#### EXERCISE MATERIALS ####
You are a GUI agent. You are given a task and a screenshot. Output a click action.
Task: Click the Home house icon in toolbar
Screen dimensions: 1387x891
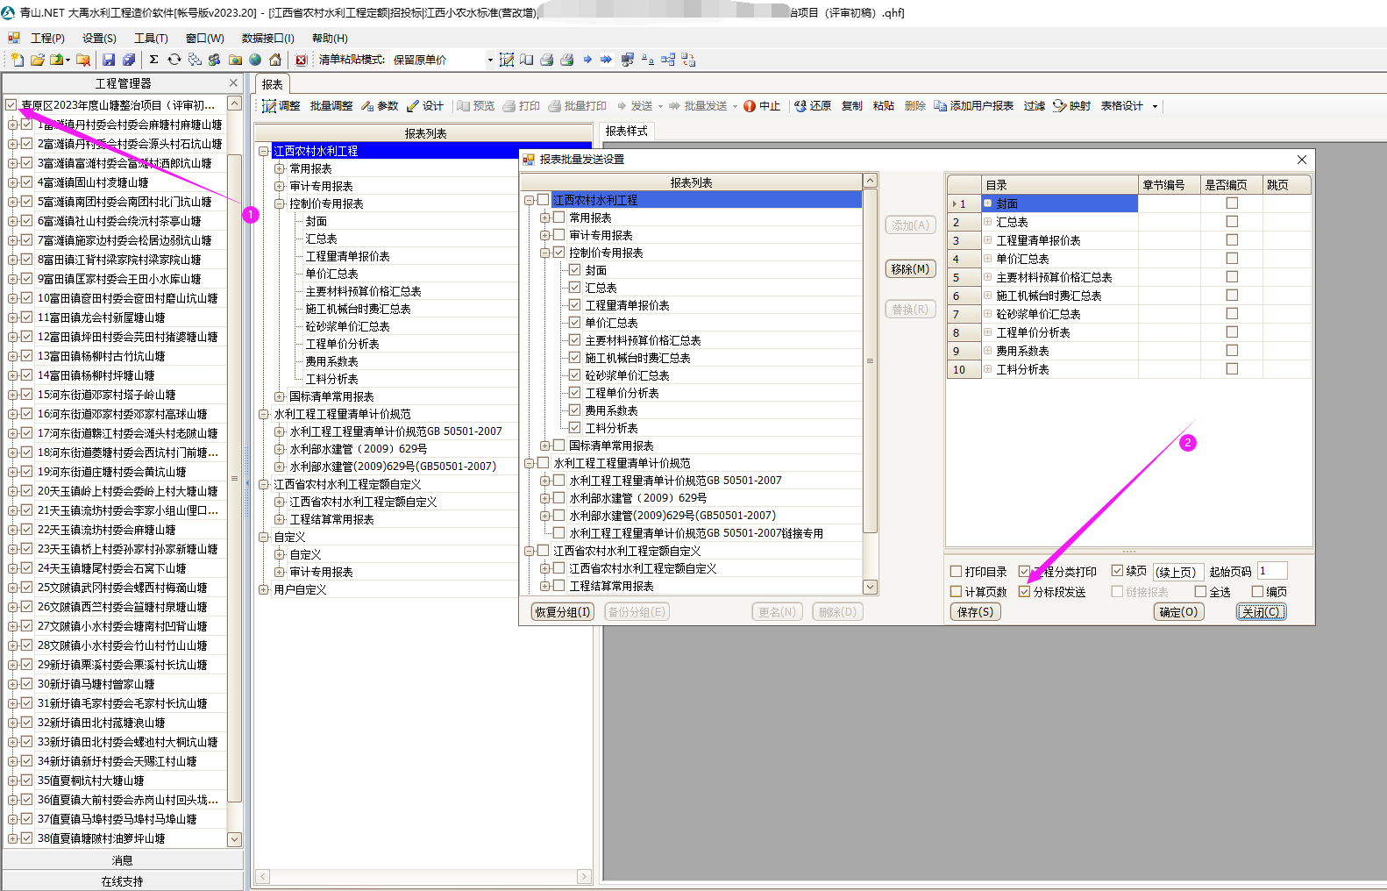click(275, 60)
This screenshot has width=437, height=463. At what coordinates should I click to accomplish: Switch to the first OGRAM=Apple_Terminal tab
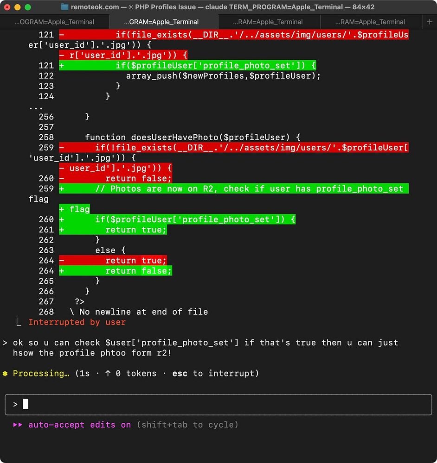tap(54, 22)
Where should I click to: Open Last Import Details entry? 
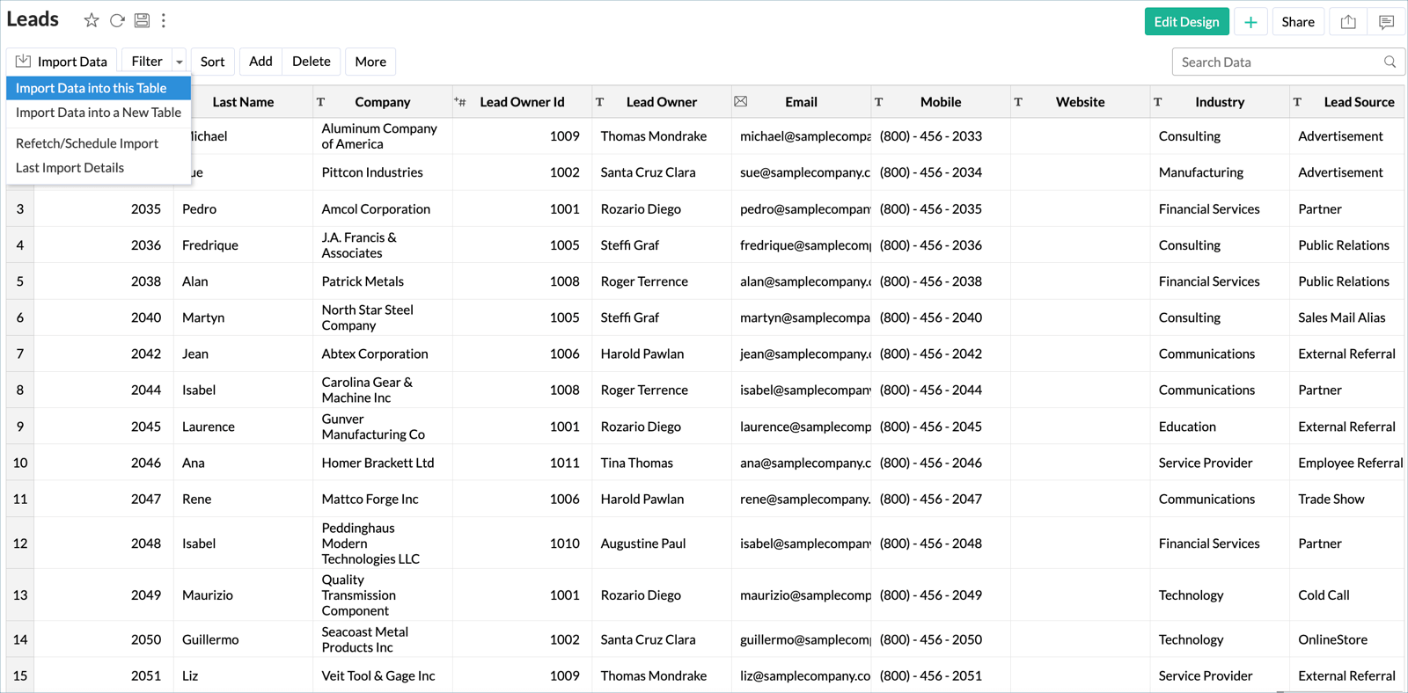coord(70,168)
####
> _REQUIRED ACTION_
Transcribe every line of the listing above exactly; skip the pictures.

> _SOLUTION TO THIS TASK_
You are a GUI agent. You are given a task and a screenshot. Output a click action.
Task: Click the Home house icon in toolbar
Screen dimensions: 1387x891
click(275, 60)
This screenshot has width=437, height=463. At what coordinates should I click to accomplish: Switch to the first OGRAM=Apple_Terminal tab
tap(54, 22)
Where should I click to: Open Last Import Details entry? 
coord(70,168)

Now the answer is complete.